Source text section start

Tsai Ming-liang's LE VOYAGE EN OCCIDENT and Scott Waugh's NEED FOR SPEED visualize highly individual experiences of movement through communal spaces. The juxtaposition of hyper slow and hyper fast with pedestrian speeds informs the style of each film.
LE VOYAGE EN OCCIDENT is mostly a series of shots of a Buddhist monk (Lee Kang-sheng) moving through public spaces in a deep meditative state. Each movement is deliberate, slow, and exact. His concentration keeps his eyes down-turned or shut; he is not "experiencing" the locals around him in the touristic sense. Why travel if you cannot see? Why be somewhere if you cannot take pictures? The monk is alone in this pursuit. Passersby stop momentarily to gawk, but not long enough to upset their routine, with the exception of a little a girl and a homeless old woman. Eventually Denis Lavant follows the monk, but the monk is still alone. The viewer can only assume the monk's thoughts or sense of self. He is dependent only on himself for his endeavor.

Source text section end
Records section start

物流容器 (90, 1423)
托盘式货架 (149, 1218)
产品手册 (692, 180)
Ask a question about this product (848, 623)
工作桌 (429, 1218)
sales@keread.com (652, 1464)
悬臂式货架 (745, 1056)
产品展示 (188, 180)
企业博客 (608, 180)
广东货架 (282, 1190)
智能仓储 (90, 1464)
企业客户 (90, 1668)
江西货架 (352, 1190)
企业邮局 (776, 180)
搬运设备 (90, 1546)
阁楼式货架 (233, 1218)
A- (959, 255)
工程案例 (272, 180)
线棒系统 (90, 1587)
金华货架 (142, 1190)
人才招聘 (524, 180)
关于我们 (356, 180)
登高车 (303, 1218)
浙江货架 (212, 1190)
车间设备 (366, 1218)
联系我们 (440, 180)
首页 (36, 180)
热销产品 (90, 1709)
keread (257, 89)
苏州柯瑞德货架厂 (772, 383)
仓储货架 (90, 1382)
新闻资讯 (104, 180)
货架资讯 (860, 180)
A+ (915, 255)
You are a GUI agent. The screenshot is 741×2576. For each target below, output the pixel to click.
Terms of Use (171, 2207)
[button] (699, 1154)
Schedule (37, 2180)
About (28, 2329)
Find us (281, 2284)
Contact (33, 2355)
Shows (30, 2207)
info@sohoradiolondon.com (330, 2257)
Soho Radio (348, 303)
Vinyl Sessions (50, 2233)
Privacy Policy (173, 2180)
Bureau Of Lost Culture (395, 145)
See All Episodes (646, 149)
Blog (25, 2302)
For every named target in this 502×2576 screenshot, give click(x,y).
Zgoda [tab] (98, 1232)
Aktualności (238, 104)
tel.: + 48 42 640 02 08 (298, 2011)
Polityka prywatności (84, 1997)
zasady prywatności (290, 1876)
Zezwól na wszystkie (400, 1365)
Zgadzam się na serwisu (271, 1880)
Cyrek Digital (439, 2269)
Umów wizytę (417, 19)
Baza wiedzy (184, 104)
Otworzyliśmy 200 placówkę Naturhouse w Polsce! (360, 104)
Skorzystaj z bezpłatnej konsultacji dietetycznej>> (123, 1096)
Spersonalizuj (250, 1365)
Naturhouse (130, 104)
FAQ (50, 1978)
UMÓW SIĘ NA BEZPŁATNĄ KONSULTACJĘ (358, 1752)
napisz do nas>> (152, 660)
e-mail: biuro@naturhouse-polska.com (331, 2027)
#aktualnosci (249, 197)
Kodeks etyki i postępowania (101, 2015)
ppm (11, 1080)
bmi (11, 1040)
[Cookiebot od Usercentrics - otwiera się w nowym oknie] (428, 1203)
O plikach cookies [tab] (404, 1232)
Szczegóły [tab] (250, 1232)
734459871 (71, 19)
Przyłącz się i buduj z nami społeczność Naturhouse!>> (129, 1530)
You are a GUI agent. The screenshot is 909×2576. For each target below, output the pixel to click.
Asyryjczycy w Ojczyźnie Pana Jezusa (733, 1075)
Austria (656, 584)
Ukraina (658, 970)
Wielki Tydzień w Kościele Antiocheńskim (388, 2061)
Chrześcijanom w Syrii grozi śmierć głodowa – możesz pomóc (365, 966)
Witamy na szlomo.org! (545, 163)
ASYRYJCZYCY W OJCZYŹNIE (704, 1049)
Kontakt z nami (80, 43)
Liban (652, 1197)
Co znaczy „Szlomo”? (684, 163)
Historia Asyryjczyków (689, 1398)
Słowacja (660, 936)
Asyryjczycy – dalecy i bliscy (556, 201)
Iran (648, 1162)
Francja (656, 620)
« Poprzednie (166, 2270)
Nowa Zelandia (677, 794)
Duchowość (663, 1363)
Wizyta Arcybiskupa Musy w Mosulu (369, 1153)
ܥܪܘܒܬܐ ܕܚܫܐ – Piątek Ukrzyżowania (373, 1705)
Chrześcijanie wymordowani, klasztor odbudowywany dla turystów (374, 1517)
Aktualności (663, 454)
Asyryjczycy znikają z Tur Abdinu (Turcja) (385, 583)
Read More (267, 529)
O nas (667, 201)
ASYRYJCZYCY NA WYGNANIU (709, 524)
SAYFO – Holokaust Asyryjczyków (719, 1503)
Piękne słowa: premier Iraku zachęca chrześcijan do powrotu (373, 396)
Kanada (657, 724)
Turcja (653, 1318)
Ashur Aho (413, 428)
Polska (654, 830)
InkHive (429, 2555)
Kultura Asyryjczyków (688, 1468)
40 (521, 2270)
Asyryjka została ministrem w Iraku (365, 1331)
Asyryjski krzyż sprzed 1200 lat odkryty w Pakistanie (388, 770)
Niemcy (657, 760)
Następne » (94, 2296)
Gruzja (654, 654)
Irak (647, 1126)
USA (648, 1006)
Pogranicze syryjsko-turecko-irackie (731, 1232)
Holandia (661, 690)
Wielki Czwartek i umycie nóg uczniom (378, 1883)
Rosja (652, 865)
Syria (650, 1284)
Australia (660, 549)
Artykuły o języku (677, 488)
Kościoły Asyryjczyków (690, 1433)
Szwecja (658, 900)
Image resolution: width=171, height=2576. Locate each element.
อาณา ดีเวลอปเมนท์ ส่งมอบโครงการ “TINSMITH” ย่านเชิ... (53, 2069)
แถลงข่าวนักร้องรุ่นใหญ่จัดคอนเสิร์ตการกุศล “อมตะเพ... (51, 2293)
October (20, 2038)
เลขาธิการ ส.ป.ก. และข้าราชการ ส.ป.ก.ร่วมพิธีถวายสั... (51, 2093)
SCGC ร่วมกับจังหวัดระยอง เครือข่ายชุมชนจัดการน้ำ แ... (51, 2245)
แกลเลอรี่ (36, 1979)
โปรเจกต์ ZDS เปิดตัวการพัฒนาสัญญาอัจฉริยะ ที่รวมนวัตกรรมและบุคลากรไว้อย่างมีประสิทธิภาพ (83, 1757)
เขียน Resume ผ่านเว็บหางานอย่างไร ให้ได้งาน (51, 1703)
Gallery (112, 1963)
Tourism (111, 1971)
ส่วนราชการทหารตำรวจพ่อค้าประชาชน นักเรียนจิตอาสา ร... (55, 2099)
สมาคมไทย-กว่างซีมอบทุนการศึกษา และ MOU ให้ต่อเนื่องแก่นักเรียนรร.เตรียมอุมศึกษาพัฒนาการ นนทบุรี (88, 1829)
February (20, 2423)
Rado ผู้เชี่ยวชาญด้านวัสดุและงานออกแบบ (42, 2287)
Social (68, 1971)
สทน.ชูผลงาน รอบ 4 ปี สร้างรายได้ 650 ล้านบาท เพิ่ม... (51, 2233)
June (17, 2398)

Records section end

- _List of tasks_:
• a. Rewrite the film commentary starting with "LE VOYAGE EN OCCIDENT is" and going on through "for his endeavor.", substituting "pilgrim" for "monk".
• b. Write a continuation of the film commentary, picking up after its final sentence.
The records are separate material and have no connection to the film commentary.

- _Solved tasks_:
• a.
LE VOYAGE EN OCCIDENT is mostly a series of shots of a Buddhist pilgrim (Lee Kang-sheng) moving through public spaces in a deep meditative state. Each movement is deliberate, slow, and exact. His concentration keeps his eyes down-turned or shut; he is not "experiencing" the locals around him in the touristic sense. Why travel if you cannot see? Why be somewhere if you cannot take pictures? The pilgrim is alone in this pursuit. Passersby stop momentarily to gawk, but not long enough to upset their routine, with the exception of a little a girl and a homeless old woman. Eventually Denis Lavant follows the pilgrim, but the pilgrim is still alone. The viewer can only assume the pilgrim's thoughts or sense of self. He is dependent only on himself for his endeavor.

• b.
NEED FOR SPEED is a street racing genre picture about secret races that take place in public spaces. The cars and their drivers, primarily working class underdog Toby Marshall (Aaron Paul) and wealthy urban nemesis Dino Brewster (Dominic Cooper), embody a rare form of speed and control that is literally illegal in the spaces that they traverse. Their movement is facilitated by prototype racing cars that cost millions of dollars to import and are kept hidden in secret garages. The races cut through 'normal' traffic and the film constructs two entirely different worlds suddenly coming into contact. 230 mph speeds in 55 mph zones. Bystanders are left in awe or their lives are violently upset by the collateral damage of the racers. At one point a car destroys a homeless person's shopping cart; a sequence that is given more reflection from the drivers than countless crashes that might have killed people. Only the destruction of the shopping cart is a gag. See how funny that riled up hobo is?
LE VOYAGE EN OCCIDENT's depiction of the individual is of poverty and isolation, but perhaps as a deliberate choice. The monk has only his robes and his thoughts. The hero of NEED SPEED, Toby, is facilitated by a team of mechanics, a helicopter lookout, and financial backers to drive from one point to these next. Not to mention a sexy babe to boost his spirits.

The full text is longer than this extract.